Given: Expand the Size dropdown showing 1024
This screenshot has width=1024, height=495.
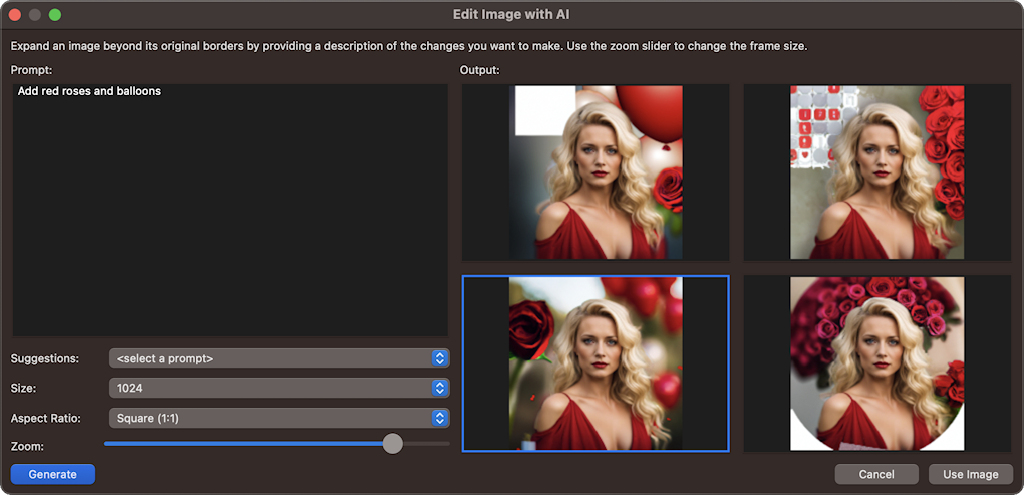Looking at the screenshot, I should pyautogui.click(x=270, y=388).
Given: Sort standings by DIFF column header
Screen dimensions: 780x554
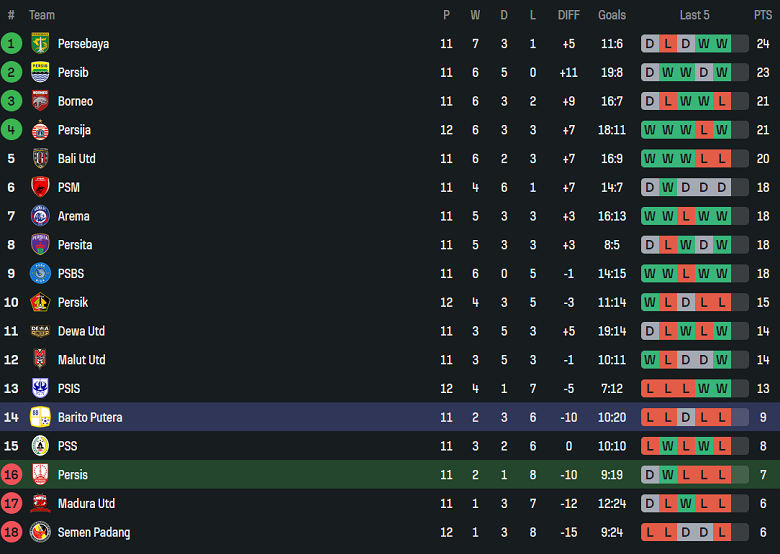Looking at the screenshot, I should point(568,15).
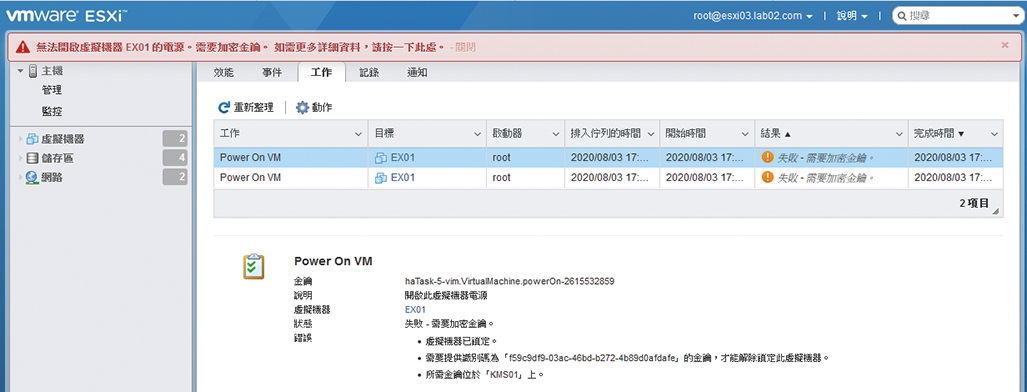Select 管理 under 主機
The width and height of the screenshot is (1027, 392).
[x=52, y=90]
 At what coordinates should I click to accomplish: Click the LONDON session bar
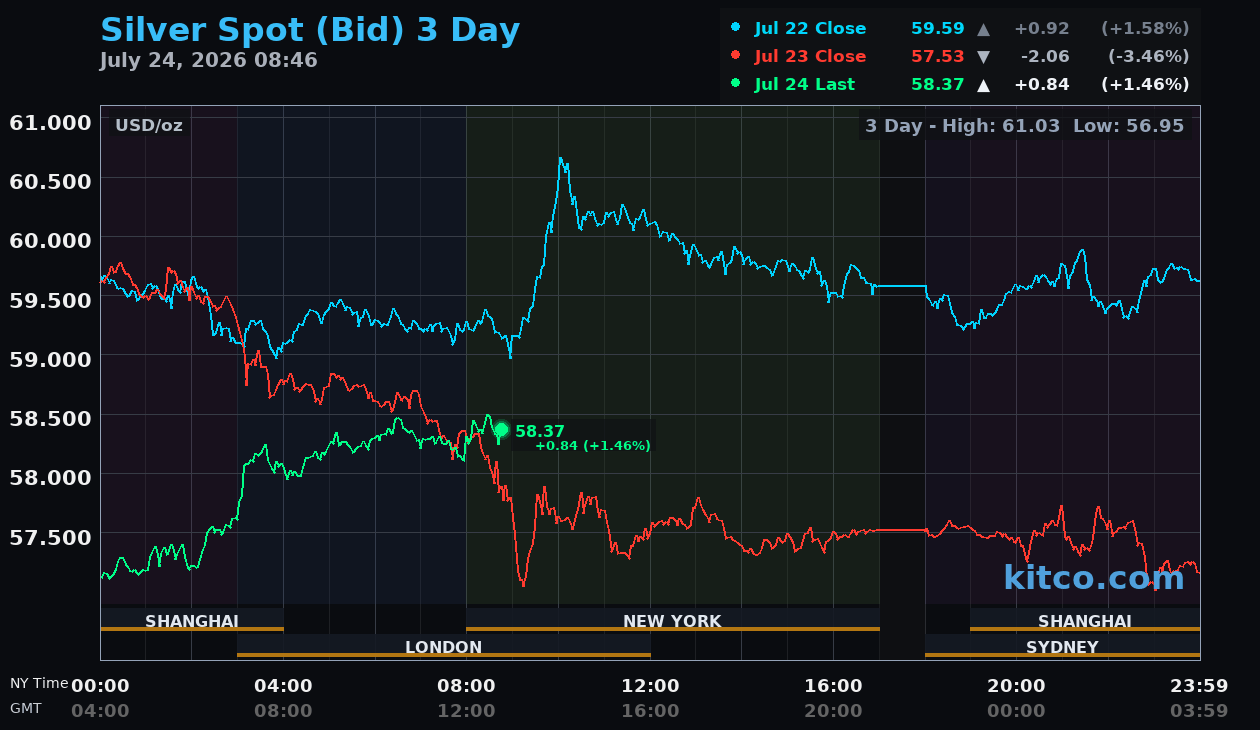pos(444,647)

★ ★ ★ ★ ★ ★ ★

*EXERCISE REQUIREMENTS*.
Without including any picture, print every record exactly as written above.

*ANSWER TO THIS EXERCISE*.
Given: Expand the Size dropdown showing 1024
This screenshot has width=1024, height=495.
Looking at the screenshot, I should pyautogui.click(x=270, y=388).
Given: Sort standings by DIFF column header
Screen dimensions: 780x554
Looking at the screenshot, I should point(568,15).
Select 管理 under 主機
The width and height of the screenshot is (1027, 392).
[x=52, y=90]
 At what coordinates should I click to accomplish: Click the LONDON session bar
pos(444,647)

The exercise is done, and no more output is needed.